E porque herdamos de África a ideia de pertencimento e responsabilidade pela nossa comunidade, apesar das diferenças entre nossos povos, é que trabalhamos juntos pela abolição de todas as formas de opressão e pela consagração da liberdade. A criação de territórios negros livres, como a experiência palmarina, está no nosso DNA como povo amefricano. E vejamos esse território não só com a materialidade de um espaço geográfico, mas existencial também, como a língua pretoguesa que inventamos e nossos modos de exprimi-la.  

Diante dos silenciamentos históricos, das tentativas de apagamentos e vestígios de nossa memória e história, recontá-la recuperando nessa memória coletiva que se presentifica na realidade e expõe as agonias sofridas pelas pessoas negras ontem e hoje, mas também apontando caminhos, é um ato político. Porque é um ato de transformação, quem escreve a própria história deixa de ser o Outro, o objeto, e passa a ser quem narra a si mesmo, autor e autora de si. Como diz Grada Kilomba “eu me torno a oposição absoluta do que o projeto colonial predeterminou”. Um ato de rebeldia. 

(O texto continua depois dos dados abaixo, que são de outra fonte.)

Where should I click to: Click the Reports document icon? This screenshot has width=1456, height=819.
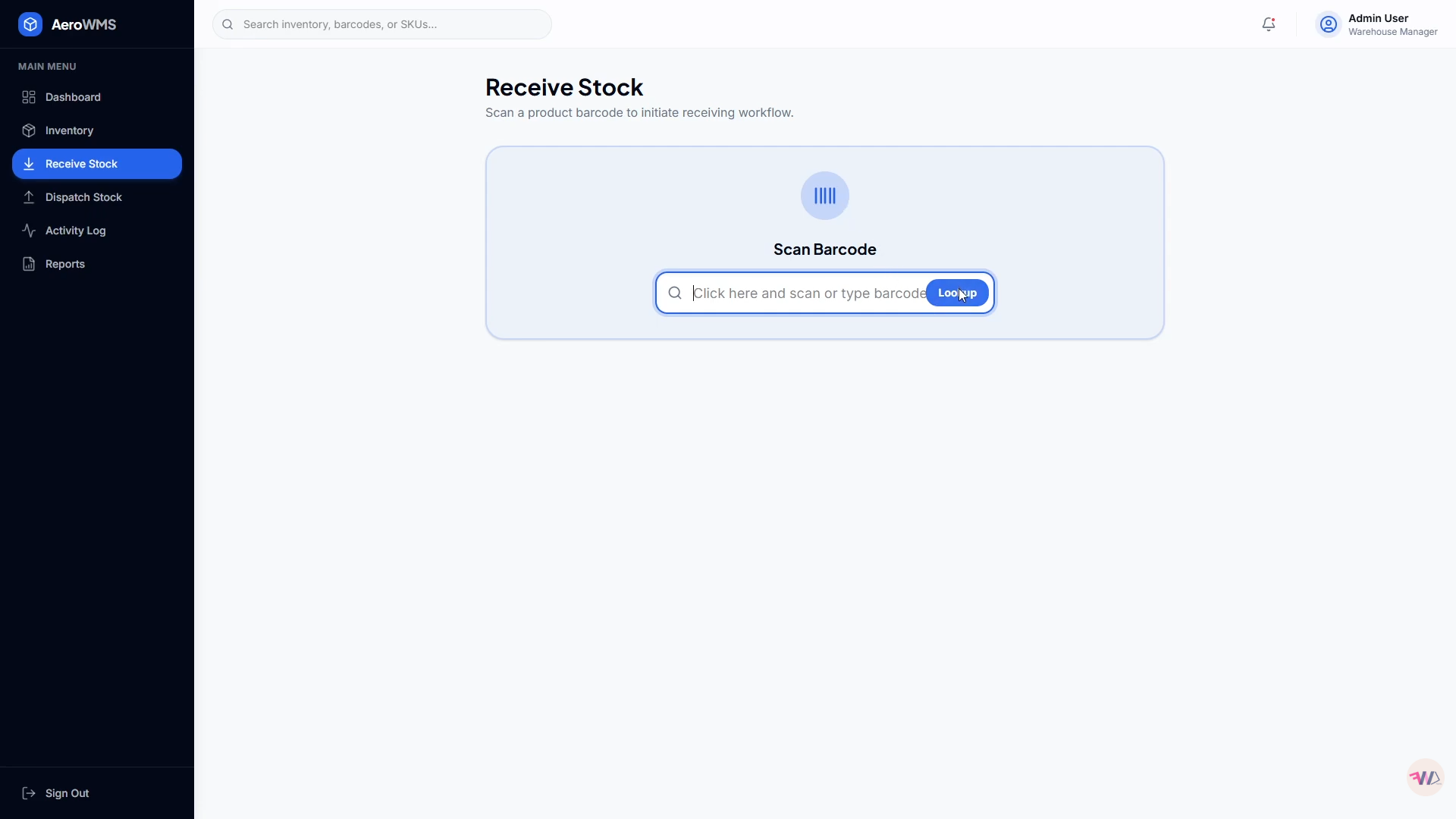point(29,264)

Escrever, para nós mulheres negras, é recontar a história da nossa ancestralidade a partir das estratégias de resistência que criamos para continuar existindo e não este lugar de subalternidade passiva. Somos arquivos de um inconsciente coletivo e essa é uma repetição que buscamos quebrar, sonhamos com uma outra realidade e um outro mundo em que não sejamos vistos deste modo delirante e doente, cuja pele parece nos aprisionar num pesadelo, até mesmo em momentos de celebração e glória, como aconteceu com a escritora Eliane Marques. A literatura negra vive e tem força, seja na oralitura, seja nas letras, contaremos nossas histórias por nós mesmos.

 

1. MOURA, Iara; MENDONÇA, Jonaire; TERSO, Tâmara. Territórios e amefricanidades: pensar tecnologias e comunicações a partir do sul global. In: MELO, Paulo Victor; TERSO, Tâmara (Org.). Ecos de Búzios: contribuições ao debate brasileiro sobre comunicação e relações étnico-raciais. São Paulo: Dandara/Intervozes, 2024.